→ **Action item**:
Only one stretch of the data below is wanted: the lines from the one with "April 2025 (78, 1662)" through the one with "October 2024 (89, 1790)", repeated exactly.
Supplied data: Begin
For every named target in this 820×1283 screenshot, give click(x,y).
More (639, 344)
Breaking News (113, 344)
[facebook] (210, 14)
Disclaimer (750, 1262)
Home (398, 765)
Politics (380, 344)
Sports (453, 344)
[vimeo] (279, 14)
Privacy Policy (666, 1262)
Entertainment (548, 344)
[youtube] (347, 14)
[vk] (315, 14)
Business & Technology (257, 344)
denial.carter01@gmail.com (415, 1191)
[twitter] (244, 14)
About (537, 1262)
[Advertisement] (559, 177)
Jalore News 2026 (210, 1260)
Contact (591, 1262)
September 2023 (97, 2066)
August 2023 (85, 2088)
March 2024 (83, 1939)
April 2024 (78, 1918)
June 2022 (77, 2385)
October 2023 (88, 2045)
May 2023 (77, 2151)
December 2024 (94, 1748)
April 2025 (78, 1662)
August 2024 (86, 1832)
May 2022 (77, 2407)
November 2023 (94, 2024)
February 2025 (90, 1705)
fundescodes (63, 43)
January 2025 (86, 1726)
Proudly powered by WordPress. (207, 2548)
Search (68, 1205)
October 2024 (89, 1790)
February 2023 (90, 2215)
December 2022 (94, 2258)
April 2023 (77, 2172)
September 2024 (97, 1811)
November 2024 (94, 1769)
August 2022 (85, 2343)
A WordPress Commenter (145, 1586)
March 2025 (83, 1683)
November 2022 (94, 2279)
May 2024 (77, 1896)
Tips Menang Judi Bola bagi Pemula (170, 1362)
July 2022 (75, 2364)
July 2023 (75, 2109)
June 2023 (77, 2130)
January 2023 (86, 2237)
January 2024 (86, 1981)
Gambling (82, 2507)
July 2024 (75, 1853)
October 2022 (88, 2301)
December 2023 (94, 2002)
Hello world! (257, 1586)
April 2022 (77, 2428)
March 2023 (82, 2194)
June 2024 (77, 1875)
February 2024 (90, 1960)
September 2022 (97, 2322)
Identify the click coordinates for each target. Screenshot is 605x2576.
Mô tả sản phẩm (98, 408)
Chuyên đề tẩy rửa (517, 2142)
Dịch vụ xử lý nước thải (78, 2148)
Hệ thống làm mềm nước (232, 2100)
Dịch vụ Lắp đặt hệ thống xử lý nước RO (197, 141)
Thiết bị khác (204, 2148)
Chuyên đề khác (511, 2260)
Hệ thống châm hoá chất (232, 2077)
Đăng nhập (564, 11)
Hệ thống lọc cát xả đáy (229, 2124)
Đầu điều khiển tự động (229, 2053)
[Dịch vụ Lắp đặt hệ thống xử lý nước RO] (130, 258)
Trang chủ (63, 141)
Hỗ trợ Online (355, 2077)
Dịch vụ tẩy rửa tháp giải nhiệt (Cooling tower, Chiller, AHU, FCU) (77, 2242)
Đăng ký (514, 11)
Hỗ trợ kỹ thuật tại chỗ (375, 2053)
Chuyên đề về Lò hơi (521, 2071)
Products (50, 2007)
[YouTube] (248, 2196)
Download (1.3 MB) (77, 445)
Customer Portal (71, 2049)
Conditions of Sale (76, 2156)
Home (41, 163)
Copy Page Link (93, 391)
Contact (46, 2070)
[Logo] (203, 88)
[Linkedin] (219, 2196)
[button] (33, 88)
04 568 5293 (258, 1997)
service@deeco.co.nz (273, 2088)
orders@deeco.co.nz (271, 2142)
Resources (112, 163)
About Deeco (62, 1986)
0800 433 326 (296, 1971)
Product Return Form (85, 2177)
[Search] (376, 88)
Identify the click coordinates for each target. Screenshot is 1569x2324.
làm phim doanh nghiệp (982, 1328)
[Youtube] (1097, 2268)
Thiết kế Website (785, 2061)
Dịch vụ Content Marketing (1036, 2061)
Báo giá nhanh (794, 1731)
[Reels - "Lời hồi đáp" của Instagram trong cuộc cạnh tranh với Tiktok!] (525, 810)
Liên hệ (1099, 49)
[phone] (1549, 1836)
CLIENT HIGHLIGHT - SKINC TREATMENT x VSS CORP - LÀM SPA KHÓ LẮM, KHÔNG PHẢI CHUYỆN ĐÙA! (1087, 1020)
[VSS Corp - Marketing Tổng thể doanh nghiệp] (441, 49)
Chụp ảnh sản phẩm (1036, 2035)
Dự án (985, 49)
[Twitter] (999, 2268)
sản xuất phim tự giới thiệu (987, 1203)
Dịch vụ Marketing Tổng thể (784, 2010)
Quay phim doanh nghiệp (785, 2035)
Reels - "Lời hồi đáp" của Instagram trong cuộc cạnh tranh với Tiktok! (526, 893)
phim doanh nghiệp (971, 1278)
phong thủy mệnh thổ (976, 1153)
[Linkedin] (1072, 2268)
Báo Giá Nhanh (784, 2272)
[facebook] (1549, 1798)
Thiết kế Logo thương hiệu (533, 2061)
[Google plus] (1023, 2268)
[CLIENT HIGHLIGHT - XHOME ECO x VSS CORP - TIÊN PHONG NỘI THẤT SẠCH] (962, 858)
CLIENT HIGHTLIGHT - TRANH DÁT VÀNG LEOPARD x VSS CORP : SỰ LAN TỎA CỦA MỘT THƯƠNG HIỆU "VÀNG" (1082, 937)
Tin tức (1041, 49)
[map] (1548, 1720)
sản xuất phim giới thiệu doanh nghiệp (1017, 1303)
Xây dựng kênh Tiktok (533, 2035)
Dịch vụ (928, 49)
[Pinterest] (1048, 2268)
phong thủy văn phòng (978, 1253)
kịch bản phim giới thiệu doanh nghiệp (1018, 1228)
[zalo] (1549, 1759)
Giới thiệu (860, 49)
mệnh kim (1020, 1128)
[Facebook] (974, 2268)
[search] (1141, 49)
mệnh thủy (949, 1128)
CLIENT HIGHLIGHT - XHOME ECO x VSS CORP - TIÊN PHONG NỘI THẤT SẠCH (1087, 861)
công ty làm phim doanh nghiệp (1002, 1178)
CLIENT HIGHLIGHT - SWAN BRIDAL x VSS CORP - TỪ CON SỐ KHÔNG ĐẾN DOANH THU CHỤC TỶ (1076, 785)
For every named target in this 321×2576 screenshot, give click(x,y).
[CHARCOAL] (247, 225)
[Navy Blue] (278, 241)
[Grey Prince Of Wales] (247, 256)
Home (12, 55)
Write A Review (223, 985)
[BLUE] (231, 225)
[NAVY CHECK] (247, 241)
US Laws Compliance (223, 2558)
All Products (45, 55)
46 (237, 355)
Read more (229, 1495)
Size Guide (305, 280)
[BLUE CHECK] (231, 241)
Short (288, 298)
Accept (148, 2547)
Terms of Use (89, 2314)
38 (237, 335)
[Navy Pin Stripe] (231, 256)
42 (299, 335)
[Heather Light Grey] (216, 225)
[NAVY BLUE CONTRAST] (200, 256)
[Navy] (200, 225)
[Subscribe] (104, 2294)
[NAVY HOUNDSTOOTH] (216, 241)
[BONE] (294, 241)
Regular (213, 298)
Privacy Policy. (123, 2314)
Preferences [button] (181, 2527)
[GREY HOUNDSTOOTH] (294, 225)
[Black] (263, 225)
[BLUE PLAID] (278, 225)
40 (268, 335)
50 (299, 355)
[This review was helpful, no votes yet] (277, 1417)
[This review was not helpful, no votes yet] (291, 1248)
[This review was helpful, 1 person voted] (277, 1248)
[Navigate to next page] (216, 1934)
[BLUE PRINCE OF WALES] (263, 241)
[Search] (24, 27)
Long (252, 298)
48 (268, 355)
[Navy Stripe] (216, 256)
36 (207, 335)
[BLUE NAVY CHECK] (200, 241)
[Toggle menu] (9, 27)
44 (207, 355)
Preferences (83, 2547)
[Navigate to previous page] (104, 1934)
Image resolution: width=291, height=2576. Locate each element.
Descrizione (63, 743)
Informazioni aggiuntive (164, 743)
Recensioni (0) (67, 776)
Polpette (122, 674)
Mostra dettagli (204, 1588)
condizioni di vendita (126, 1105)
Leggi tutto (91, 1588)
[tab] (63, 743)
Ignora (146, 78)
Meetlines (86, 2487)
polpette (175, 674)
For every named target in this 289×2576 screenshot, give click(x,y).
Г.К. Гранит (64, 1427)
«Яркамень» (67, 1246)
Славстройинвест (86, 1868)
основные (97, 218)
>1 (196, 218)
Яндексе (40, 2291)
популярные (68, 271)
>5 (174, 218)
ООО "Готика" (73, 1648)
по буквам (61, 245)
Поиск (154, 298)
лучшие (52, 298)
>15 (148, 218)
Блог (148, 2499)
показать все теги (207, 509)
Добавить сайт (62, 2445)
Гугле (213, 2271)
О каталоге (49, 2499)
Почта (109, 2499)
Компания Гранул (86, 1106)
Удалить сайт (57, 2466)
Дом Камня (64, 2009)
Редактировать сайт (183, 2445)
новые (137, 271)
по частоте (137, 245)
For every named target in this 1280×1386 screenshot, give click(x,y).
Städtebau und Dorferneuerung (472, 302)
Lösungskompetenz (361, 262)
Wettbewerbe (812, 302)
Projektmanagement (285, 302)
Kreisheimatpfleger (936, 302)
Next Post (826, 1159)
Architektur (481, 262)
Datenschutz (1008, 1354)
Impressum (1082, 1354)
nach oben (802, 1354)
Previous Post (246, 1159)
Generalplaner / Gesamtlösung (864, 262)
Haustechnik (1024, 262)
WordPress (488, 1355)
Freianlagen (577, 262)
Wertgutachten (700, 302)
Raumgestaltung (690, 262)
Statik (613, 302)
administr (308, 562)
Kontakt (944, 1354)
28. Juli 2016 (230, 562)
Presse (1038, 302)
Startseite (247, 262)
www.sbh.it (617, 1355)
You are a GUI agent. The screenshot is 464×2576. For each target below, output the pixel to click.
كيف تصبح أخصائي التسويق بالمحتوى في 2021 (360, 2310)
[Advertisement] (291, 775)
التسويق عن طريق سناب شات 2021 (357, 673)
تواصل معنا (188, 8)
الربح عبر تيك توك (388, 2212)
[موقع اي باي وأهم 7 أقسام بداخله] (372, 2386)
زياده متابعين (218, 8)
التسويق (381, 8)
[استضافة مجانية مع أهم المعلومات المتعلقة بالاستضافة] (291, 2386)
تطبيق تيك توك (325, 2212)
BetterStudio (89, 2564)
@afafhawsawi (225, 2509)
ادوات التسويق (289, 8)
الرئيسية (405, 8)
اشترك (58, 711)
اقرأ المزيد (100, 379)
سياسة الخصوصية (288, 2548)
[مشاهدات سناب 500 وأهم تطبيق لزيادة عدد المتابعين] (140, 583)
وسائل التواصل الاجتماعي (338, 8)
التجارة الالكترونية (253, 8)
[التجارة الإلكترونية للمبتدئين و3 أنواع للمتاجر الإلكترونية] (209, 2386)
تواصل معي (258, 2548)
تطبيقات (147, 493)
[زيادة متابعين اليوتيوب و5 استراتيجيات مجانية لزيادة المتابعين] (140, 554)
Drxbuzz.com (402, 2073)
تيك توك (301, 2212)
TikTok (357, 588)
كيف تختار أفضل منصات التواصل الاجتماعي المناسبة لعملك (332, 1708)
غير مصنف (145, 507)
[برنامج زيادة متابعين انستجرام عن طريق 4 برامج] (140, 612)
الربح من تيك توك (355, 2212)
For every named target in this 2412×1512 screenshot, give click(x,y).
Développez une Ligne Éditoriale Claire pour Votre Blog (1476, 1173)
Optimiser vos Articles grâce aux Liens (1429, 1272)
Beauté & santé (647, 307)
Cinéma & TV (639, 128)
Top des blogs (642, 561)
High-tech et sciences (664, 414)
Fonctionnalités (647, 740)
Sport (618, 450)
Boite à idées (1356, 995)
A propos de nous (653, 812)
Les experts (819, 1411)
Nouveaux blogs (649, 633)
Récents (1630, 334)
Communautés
Supplied data: End
→ **Task response**:
April 2025 (78, 1662)
August 2024 (86, 1832)
May 2022 (77, 2407)
November 2023 (94, 2024)
February 2025 (90, 1705)
fundescodes (63, 43)
January 2025 (86, 1726)
Proudly powered by WordPress. (207, 2548)
Search (68, 1205)
October 2024 (89, 1790)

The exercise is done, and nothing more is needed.